# Exercise requirements
Print every line of the records below exactly as it reads.

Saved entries

-------

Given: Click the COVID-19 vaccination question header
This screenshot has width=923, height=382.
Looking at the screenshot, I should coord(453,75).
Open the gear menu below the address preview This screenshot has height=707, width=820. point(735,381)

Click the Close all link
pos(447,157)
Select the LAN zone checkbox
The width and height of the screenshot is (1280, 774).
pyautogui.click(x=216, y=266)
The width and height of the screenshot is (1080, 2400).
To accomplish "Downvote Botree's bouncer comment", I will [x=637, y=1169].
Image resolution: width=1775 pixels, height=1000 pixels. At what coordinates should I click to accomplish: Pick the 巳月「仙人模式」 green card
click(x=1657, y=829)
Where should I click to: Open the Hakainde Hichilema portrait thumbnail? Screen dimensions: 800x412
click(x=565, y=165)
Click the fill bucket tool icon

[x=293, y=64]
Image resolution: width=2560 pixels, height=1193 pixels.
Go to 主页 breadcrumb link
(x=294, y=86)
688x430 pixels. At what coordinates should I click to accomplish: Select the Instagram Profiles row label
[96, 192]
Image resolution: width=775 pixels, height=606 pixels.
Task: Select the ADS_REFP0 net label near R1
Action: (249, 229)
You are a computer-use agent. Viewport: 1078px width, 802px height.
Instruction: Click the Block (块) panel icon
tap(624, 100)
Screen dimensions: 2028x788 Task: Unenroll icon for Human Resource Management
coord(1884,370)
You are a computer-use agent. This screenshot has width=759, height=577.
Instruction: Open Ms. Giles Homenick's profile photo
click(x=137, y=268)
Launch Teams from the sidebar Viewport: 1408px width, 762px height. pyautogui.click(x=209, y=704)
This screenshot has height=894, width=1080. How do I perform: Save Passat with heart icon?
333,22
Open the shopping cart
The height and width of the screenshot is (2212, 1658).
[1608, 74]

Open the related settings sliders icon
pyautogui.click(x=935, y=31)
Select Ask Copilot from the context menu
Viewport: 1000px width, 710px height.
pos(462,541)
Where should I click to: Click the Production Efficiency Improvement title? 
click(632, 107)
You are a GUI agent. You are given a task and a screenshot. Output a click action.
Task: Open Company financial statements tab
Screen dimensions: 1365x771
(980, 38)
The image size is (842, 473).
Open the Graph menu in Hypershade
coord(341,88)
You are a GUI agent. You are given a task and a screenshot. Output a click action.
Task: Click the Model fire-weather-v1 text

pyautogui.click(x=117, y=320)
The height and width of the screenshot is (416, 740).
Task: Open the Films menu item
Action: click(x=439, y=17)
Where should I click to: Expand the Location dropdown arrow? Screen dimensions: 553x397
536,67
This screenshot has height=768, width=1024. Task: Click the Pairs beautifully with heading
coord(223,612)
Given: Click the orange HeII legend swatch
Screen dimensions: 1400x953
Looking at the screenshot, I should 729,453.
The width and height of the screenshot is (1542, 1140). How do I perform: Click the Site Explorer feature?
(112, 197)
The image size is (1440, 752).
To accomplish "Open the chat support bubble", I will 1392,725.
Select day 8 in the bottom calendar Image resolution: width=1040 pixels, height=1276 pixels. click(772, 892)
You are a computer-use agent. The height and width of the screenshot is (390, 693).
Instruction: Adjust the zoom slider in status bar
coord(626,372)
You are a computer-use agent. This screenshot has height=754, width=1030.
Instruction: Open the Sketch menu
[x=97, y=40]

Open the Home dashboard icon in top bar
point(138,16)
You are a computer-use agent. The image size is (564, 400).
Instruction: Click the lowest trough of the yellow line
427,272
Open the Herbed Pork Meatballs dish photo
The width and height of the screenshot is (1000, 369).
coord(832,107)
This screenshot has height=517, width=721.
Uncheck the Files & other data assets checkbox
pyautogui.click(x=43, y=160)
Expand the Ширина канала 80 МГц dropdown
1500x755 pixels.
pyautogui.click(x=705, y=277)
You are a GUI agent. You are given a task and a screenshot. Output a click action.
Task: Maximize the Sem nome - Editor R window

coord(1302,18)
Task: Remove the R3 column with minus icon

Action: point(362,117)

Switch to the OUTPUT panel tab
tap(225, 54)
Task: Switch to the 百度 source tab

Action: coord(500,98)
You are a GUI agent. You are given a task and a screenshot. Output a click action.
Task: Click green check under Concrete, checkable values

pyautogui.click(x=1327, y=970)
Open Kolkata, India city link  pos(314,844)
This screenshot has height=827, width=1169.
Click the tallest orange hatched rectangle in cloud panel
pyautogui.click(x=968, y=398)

-------

# Task answer
Given: Click the COVID-19 vaccination question header
This screenshot has width=923, height=382.
Looking at the screenshot, I should coord(453,75).
Open the gear menu below the address preview This screenshot has height=707, width=820. point(735,381)

Click the Close all link
pos(447,157)
Select the LAN zone checkbox
The width and height of the screenshot is (1280, 774).
pyautogui.click(x=216, y=266)
The width and height of the screenshot is (1080, 2400).
To accomplish "Downvote Botree's bouncer comment", I will [x=637, y=1169].
Image resolution: width=1775 pixels, height=1000 pixels. At what coordinates should I click to accomplish: Pick the 巳月「仙人模式」 green card
click(x=1657, y=829)
Where should I click to: Open the Hakainde Hichilema portrait thumbnail? Screen dimensions: 800x412
click(x=565, y=165)
Click the fill bucket tool icon

[x=293, y=64]
Image resolution: width=2560 pixels, height=1193 pixels.
Go to 主页 breadcrumb link
(x=294, y=86)
688x430 pixels. At what coordinates should I click to accomplish: Select the Instagram Profiles row label
[96, 192]
Image resolution: width=775 pixels, height=606 pixels.
Task: Select the ADS_REFP0 net label near R1
Action: (249, 229)
You are a computer-use agent. Viewport: 1078px width, 802px height.
Instruction: Click the Block (块) panel icon
tap(624, 100)
Screen dimensions: 2028x788 Task: Unenroll icon for Human Resource Management
coord(1884,370)
You are a computer-use agent. This screenshot has width=759, height=577.
Instruction: Open Ms. Giles Homenick's profile photo
click(x=137, y=268)
Launch Teams from the sidebar Viewport: 1408px width, 762px height. pyautogui.click(x=209, y=704)
This screenshot has height=894, width=1080. How do I perform: Save Passat with heart icon?
333,22
Open the shopping cart
The height and width of the screenshot is (2212, 1658).
[1608, 74]

Open the related settings sliders icon
pyautogui.click(x=935, y=31)
Select Ask Copilot from the context menu
Viewport: 1000px width, 710px height.
pos(462,541)
Where should I click to: Click the Production Efficiency Improvement title? 
click(632, 107)
You are a GUI agent. You are given a task and a screenshot. Output a click action.
Task: Open Company financial statements tab
Screen dimensions: 1365x771
(980, 38)
The image size is (842, 473).
Open the Graph menu in Hypershade
coord(341,88)
You are a GUI agent. You are given a task and a screenshot. Output a click action.
Task: Click the Model fire-weather-v1 text

pyautogui.click(x=117, y=320)
The height and width of the screenshot is (416, 740).
Task: Open the Films menu item
Action: click(x=439, y=17)
Where should I click to: Expand the Location dropdown arrow? Screen dimensions: 553x397
536,67
This screenshot has height=768, width=1024. Task: Click the Pairs beautifully with heading
coord(223,612)
Given: Click the orange HeII legend swatch
Screen dimensions: 1400x953
Looking at the screenshot, I should 729,453.
The width and height of the screenshot is (1542, 1140). How do I perform: Click the Site Explorer feature?
(112, 197)
The image size is (1440, 752).
To accomplish "Open the chat support bubble", I will 1392,725.
Select day 8 in the bottom calendar Image resolution: width=1040 pixels, height=1276 pixels. click(772, 892)
You are a computer-use agent. The height and width of the screenshot is (390, 693).
Instruction: Adjust the zoom slider in status bar
coord(626,372)
You are a computer-use agent. This screenshot has height=754, width=1030.
Instruction: Open the Sketch menu
[x=97, y=40]

Open the Home dashboard icon in top bar
point(138,16)
You are a computer-use agent. The image size is (564, 400).
Instruction: Click the lowest trough of the yellow line
427,272
Open the Herbed Pork Meatballs dish photo
The width and height of the screenshot is (1000, 369).
coord(832,107)
This screenshot has height=517, width=721.
Uncheck the Files & other data assets checkbox
pyautogui.click(x=43, y=160)
Expand the Ширина канала 80 МГц dropdown
1500x755 pixels.
pyautogui.click(x=705, y=277)
You are a GUI agent. You are given a task and a screenshot. Output a click action.
Task: Maximize the Sem nome - Editor R window

coord(1302,18)
Task: Remove the R3 column with minus icon

Action: point(362,117)

Switch to the OUTPUT panel tab
tap(225, 54)
Task: Switch to the 百度 source tab

Action: coord(500,98)
You are a GUI agent. You are given a task and a screenshot. Output a click action.
Task: Click green check under Concrete, checkable values

pyautogui.click(x=1327, y=970)
Open Kolkata, India city link  pos(314,844)
This screenshot has height=827, width=1169.
Click the tallest orange hatched rectangle in cloud panel
pyautogui.click(x=968, y=398)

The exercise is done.